> [Passage to read]:
BALTIMORE (WJZ)--Cleaner air, cleaner bay? University of Maryland researches are finding solid evidence for it.

Since the Clean Air Act of the 1990's, nitrogen pollution from coal fired powered plants has been reduced.

"About a 30-percent decline has occurred over the entire watershed," said Keith Eshleman, with the University of Maryland Center for Environmental Science.

Researchers have also been finding less nitrogen in the Potomac River System.

"It's almost exactly the decrease in nitrate nitrogen loads we observed over the same period," said Eshleman.

That means less nitrogen is being carried into the bay by the Potomac.

A pollution reduction from coal burning stacks, which drifts back to the ground and is washed by rain into waterways leading to the Potomac and the bay.

Nitrogen feeds the algae blooms that create the bay's summer dead zones, but this year experts are predicting a less than average dead zone," says William Dennison, UM Center of Environmental Science.

> [Recorded data]:

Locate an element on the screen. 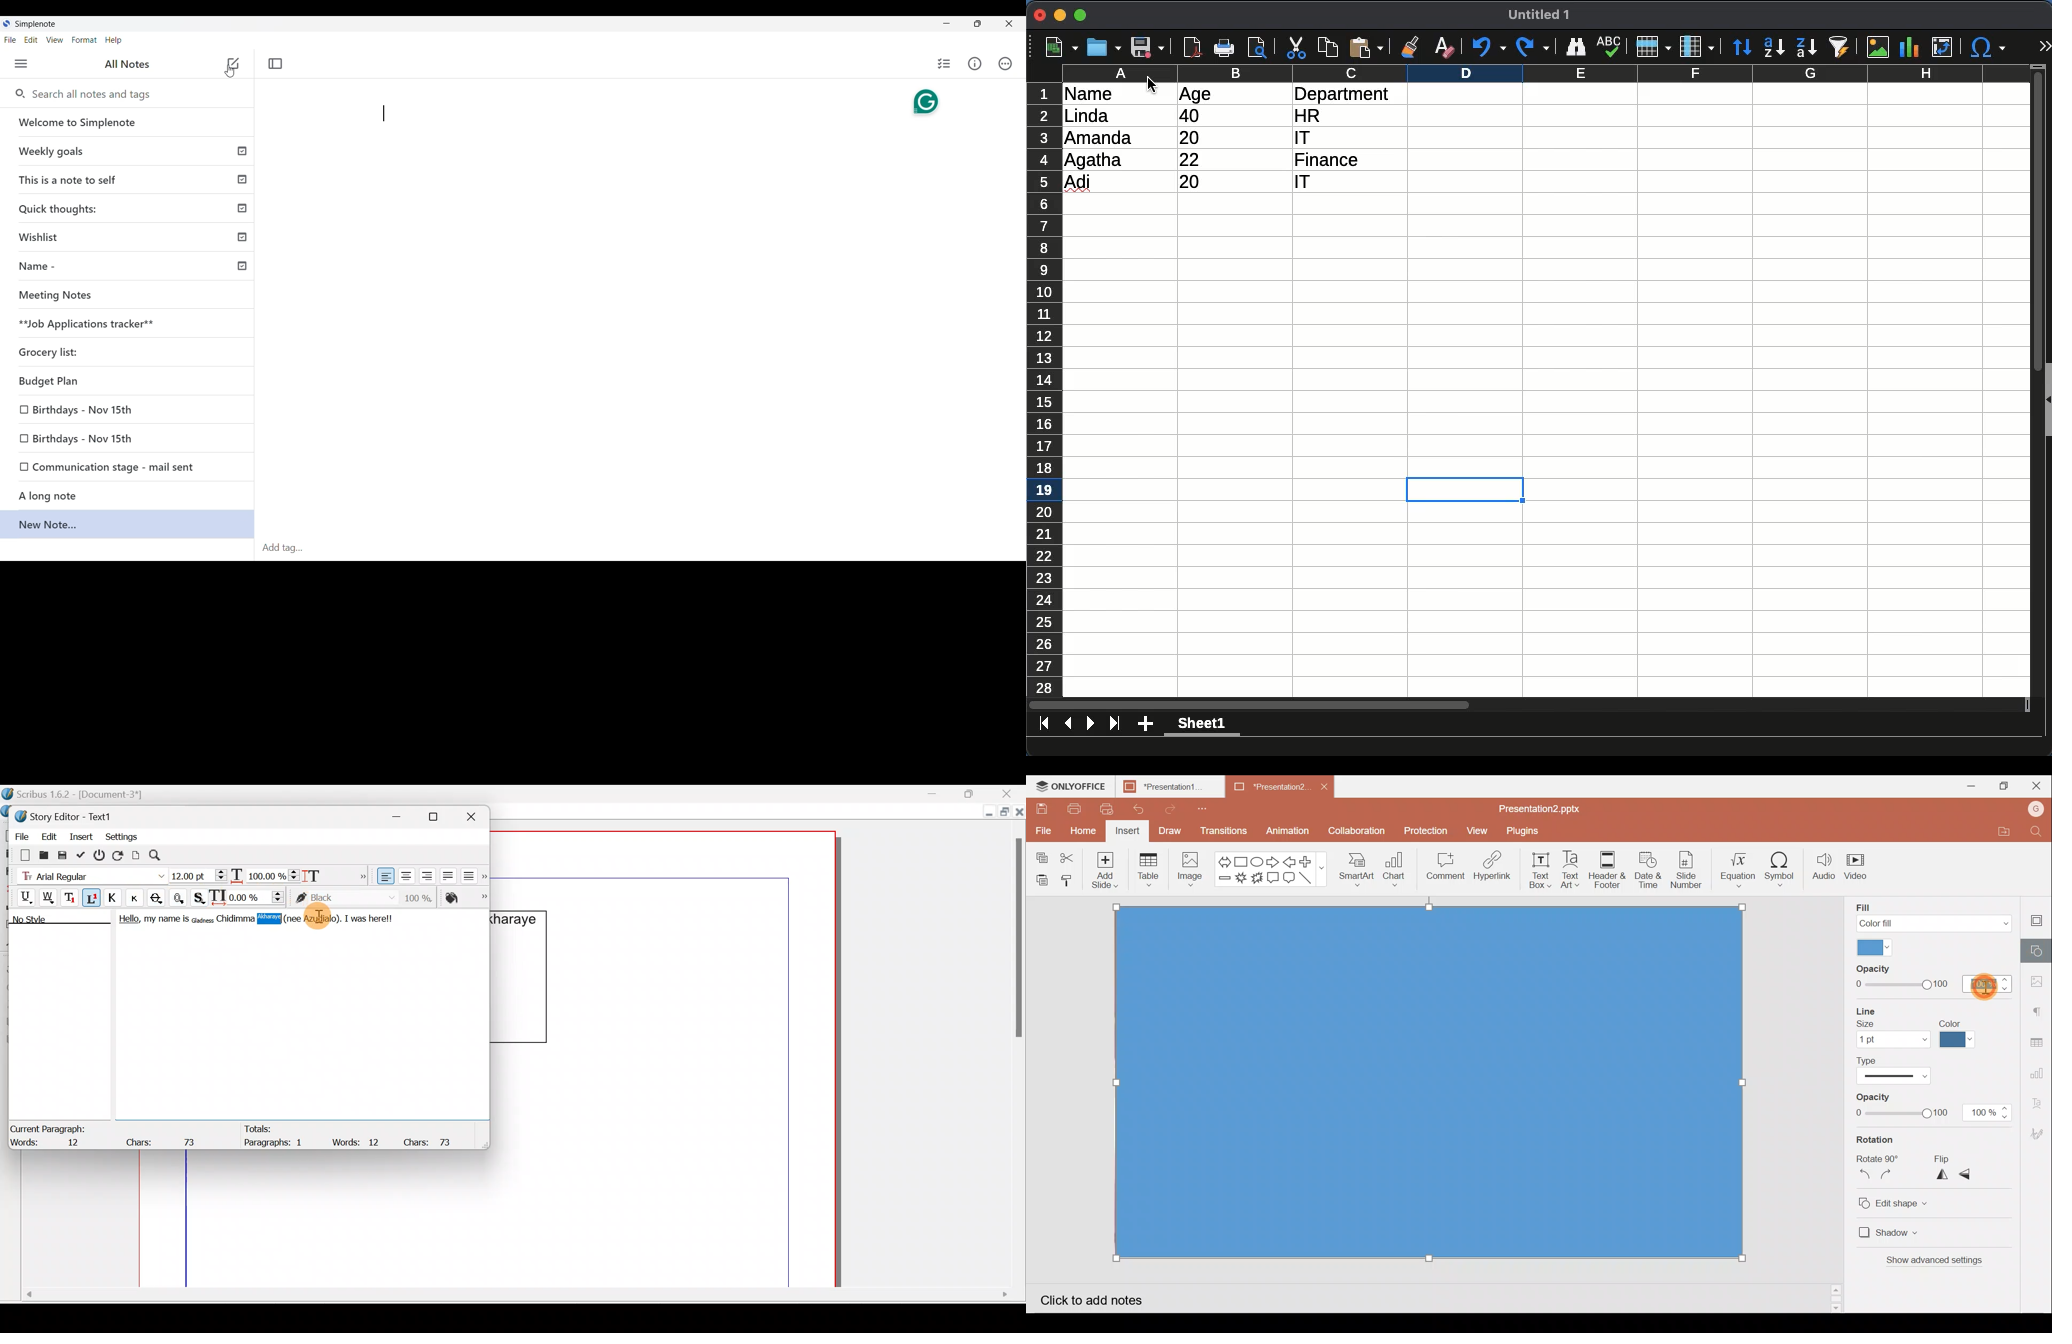 The image size is (2072, 1344). Click to add notes is located at coordinates (1099, 1297).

> [Directives]:
[a] Reproduce the stretch of the news report on nitrogen pollution and the bay from "That means less" through "and the bay.", matching it word for word.
[b] Answer these questions using the news report on nitrogen pollution and the bay:
(i) What decline over the entire watershed does Keith Eshleman cite?
(ii) In which river system have researchers been finding less nitrogen?
(iii) With what center is William Dennison identified?
[c] Write the next part of the news report on nitrogen pollution and the bay, starting after its last sentence.

> [Results]:
[a]
That means less nitrogen is being carried into the bay by the Potomac.

A pollution reduction from coal burning stacks, which drifts back to the ground and is washed by rain into waterways leading to the Potomac and the bay.

[b]
(i) About a 30-percent decline.
(ii) The Potomac River System.
(iii) The UM Center of Environmental Science.

[c]
More good news: water is clearer and underwater grasses needed for marine live are surging.

"We're now seeing grasses show up in parts of the Chesapeake where it never showed up before," said Nicholas DiPasquale, Director Chesapeake Bay Program.

Improved sewage treatment plants are also reducing nitrogen loads, but more clean air could become a major driver for a cleaner bay.

Eshleman says as more power plants switch over to natural gas "there's a real opportunity now to see additional improvements over the next 10,20,30 years."

Cleaner exhaust from cars may also be playing a part in nitrogen reduction in the bay, but has yet to be formally studied.